When bears strike farms, it seems that if they are going to take one animal, they have to take 100. Once that becomes a habit, it turns out badly for the bears, who have to be exterminated.

The Griffith family of Montana began raising chickens in their backyard, with their flock eventually growing to 116. Late last summer, a grizzly sow and cub got into the yard and killed 99 of the birds, leaving behind only feathers and legs strewn all over.

Montana residents who raise chickens for fresh eggs in their backyard are now the latest topic of discussion among wildlife managers with the Montana Fish and Wildlife Department (FWD). “Five years ago all we talked about was garbage, garbage, garbage,” said Jamie Jonkel, a Missoula-based wildlife manager with FWD in an interview with the New York Times. “Now it’s chickens, chickens, chickens.”

State Wildlife Manager Tim Manley captured 18 bears that raided chicken coops last year. Of those, nine were euthanized since they were perceived as a continual threats to humans. “The biggest threat to grizzly bears in my area is people with chickens,” Manley said to the New York Times.
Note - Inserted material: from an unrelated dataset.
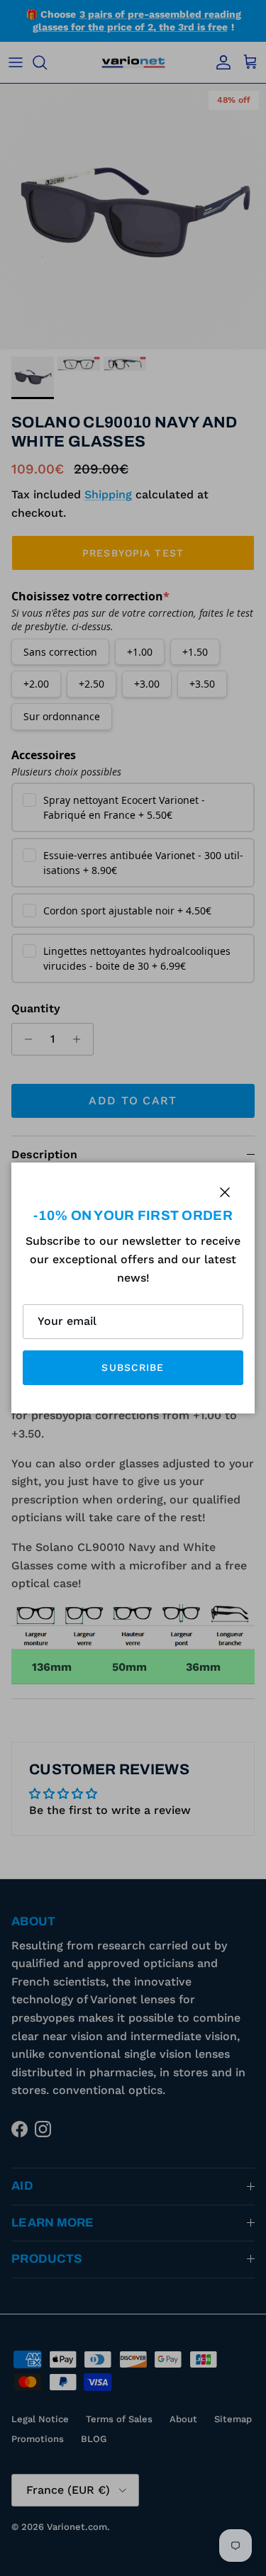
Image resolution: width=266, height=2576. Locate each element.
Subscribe (132, 1367)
“Bears that are habituated and food-conditioned don’t have much of a future,” said Dr. Chris Servheen, grizzly bear expert and grizzly bear recovery coordinator in Missoula for the U.S. Fish and Wildlife Service.
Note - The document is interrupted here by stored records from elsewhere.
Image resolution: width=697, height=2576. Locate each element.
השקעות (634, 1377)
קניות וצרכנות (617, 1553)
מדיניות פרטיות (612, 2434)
The trend of raising backyard chickens for Montana residents has become a frustrating experience for Dr. Servheen. He has worked for 20 years to restore grizzly bears to the northern Rockies. The bear population has grown to almost 1,000 along the northern Continental Divide in the past 35 years, whereas before there were only 300 to 400.
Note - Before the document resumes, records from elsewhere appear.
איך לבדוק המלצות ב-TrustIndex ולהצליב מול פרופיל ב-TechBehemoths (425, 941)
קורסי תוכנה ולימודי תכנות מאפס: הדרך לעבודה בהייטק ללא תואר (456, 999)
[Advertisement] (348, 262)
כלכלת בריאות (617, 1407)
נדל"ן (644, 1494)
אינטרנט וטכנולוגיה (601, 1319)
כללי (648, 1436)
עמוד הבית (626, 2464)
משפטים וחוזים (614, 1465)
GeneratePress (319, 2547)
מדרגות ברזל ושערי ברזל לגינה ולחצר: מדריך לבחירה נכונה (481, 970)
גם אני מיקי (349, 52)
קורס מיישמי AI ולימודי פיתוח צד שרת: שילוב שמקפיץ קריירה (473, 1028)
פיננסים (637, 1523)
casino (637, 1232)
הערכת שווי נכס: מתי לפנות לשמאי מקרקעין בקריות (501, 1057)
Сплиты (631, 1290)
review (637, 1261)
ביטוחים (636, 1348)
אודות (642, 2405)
“Does it make sense to kill a grizzly because of a 25 cent chicken?” Dr. Servheen asks. Wildlife managers have already brought numerous bear-attracting locales under control over the years, most brought about by human movement further into bear country. Between Missoula and Glacier National Park, houses unintentionally attracted bears with bird feeders, open garbage bins, beehives and dog food.

On the other side of the country in New Jersey, bear specialists say that more people are starting backyard chicken farms in the northwestern part of the state where brown bear populations have been growing. A bear hunt reintroduction there in 2012 has helped curb problematic bear-human encounters.

However, grizzly bears are illegal to shoot unless an immediate risk to human life is present, as described under the Endangered Species Act. Most often bears are tranquilized and relocated to a remote area, but repeat offenders are euthanized.

For now, those with chickens in their backyard are advised to set up electrical fences to teach bears not to come back looking for food before they receive the protein reward.